▶ _TEXT TO READ_
===

[vectorIntrinsics] RFR: 8283709: Add x86 back-end implementation for bit BIT_COUNT operation [v7]

Fri Apr 8 19:18:19 UTC 2022

On Thu, 7 Apr 2022 23:20:29 GMT, Sandhya Viswanathan <sviswanathan at openjdk.org> wrote:

>> Jatin Bhateja has updated the pull request incrementally with one additional commit since the last revision:
>> 
>>   8283709: Integer.bitCount((int)(byte_val) & 0xFF) is folded as LoadUB, this is auto-vectorized as load from Boolean vector. Adding missing types in macroassembler to cover these cases.
>
> src/hotspot/cpu/x86/c2_MacroAssembler_x86.cpp line 4478:
> 
>> 4476: 
>> 4477: void C2_MacroAssembler::vector_popcount_int(XMMRegister dst, XMMRegister src, XMMRegister xtmp1,
>> 4478:                                             XMMRegister xtmp2, Register rtmp, int vec_enc) {
> 
> Comments need updating. Majority of comments above this method need to move to vector_popcount_byte. And then it is better to give comments at each step below in the method for easy review and maintenance. Please add comments to short, byte, long as well on similar lines.

===

▶ _EXERCISES_
1: In the code review thread, rewrite the paragraph beginning "Comments need updating" as a short list that keeps its main points.
2: Reproduce everything in the code review thread from "Fri Apr 8 19:18:19" down to "cover these cases.".
3: Carry on with the code review thread, starting after its last sentence.

▶ _DATA ROWS_
===

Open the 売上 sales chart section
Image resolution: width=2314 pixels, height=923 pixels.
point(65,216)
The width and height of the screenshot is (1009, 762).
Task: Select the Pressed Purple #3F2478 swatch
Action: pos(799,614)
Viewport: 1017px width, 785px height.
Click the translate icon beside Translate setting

===

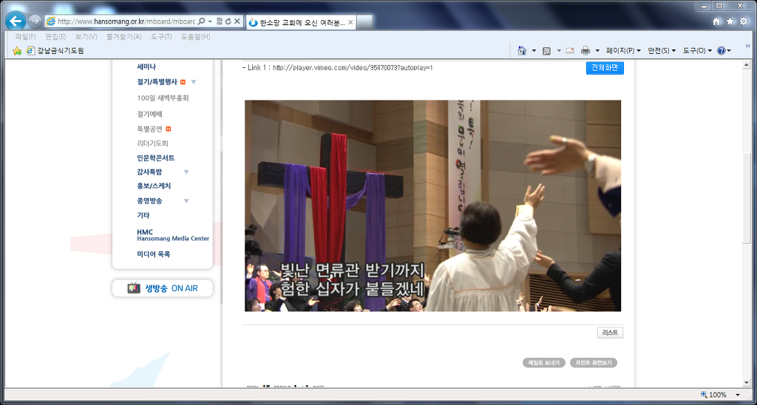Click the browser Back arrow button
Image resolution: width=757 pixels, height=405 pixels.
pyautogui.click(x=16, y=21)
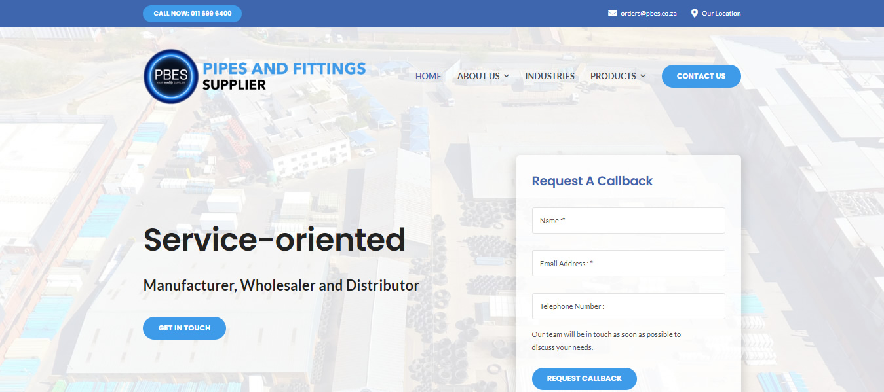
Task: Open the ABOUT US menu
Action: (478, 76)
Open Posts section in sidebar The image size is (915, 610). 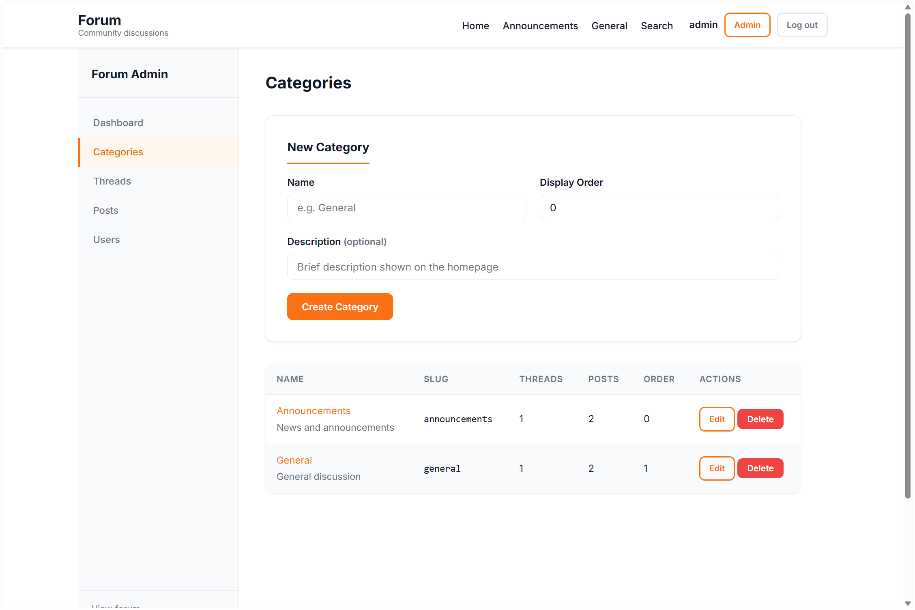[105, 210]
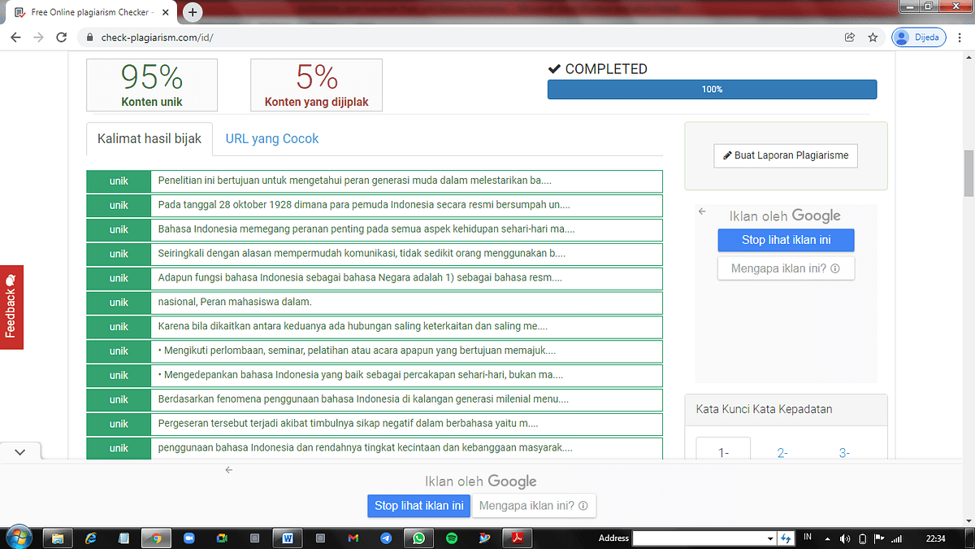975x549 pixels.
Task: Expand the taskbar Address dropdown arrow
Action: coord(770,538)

===

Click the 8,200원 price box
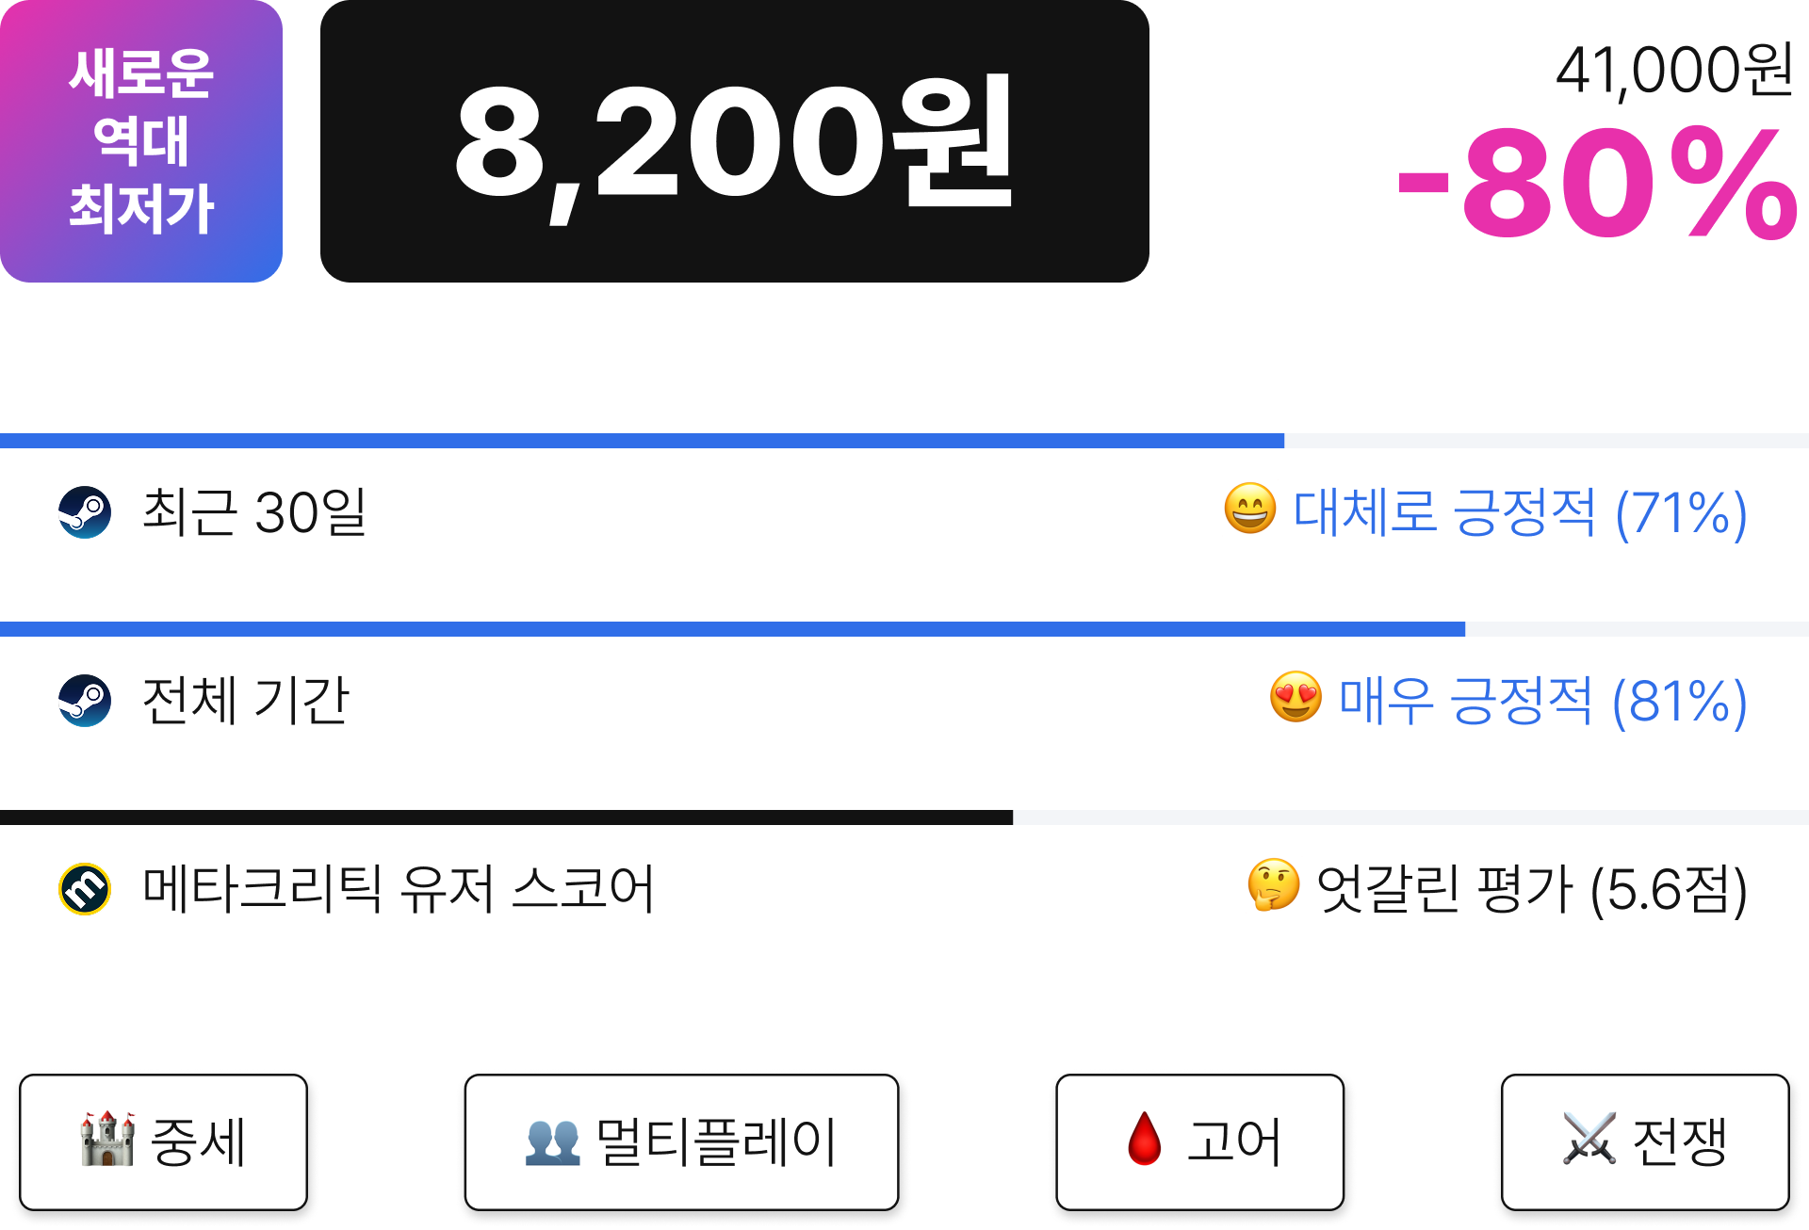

===

▶ _ANSWER LIST_
1:
- The comments need updating.
- Most of the comments above this method should move to vector_popcount_byte.
- Each step inside the method should get its own comment, for easier review and maintenance.
- The short, byte and long versions need similar comments.

2:
Fri Apr 8 19:18:19 UTC 2022

On Thu, 7 Apr 2022 23:20:29 GMT, Sandhya Viswanathan <sviswanathan at openjdk.org> wrote:

>> Jatin Bhateja has updated the pull request incrementally with one additional commit since the last revision:
>> 
>>   8283709: Integer.bitCount((int)(byte_val) & 0xFF) is folded as LoadUB, this is auto-vectorized as load from Boolean vector. Adding missing types in macroassembler to cover these cases.

3:
New code has been modularized byte vector popcount is the leaf level operation and all the other primitive type operation build on top of it.

> src/hotspot/cpu/x86/x86.ad line 8637:
> 
>> 8635:              VM_Version::supports_avx512_vpopcntdq()) ||
>> 8636:             (is_subword_type(Matcher::vector_element_basic_type(n->in(1))) &&
>> 8637:              VM_Version::supports_avx512_bitalg()));
> 
> This sort of check is happening multiple times. Should we have a function which takes bt and tells us if vpopcnt instruction is supported for the type.

This is only in couple of predicates, so it think it will not hurt much.

> src/hotspot/cpu/x86/x86.ad line 8643:
> 
>> 8641:   format %{ "vector_popcount_integral_evex $dst, $src" %}
>> 8642:   ins_encode %{
>> 8643:     assert(UsePopCountInstruction, "not enabled");
> 
> UsePopCountInstruction is ambiguous now? subword vs int/long depend on different platform feature so cannot be combined?

It a JVM flag, fall back code is still  based on Integer.bitCount and Long.bitCount APIs,  if the flag is turned off we do not intrinsify these scalar APIs.  match_rule_supported which is called through vector inline expander is also sensitive to this flag.

> src/hotspot/cpu/x86/x86.ad line 8651:
> 
>> 8649:     // should be succeeded by its corresponding vector IR and following
>> 8650:     // special handling should be removed.
>> 8651:     if (opcode == Op_PopCountVL && Matcher::vector_element_basic_type(this) == T_INT) {
> 
> This needs clarification in comments that the behavior is different based on vector api vs auto vectorizer. Have we tested this to work appropriately in both cases?

Yes, we do have explicit bit count tests in for auto-vectorizer flow to test this flow.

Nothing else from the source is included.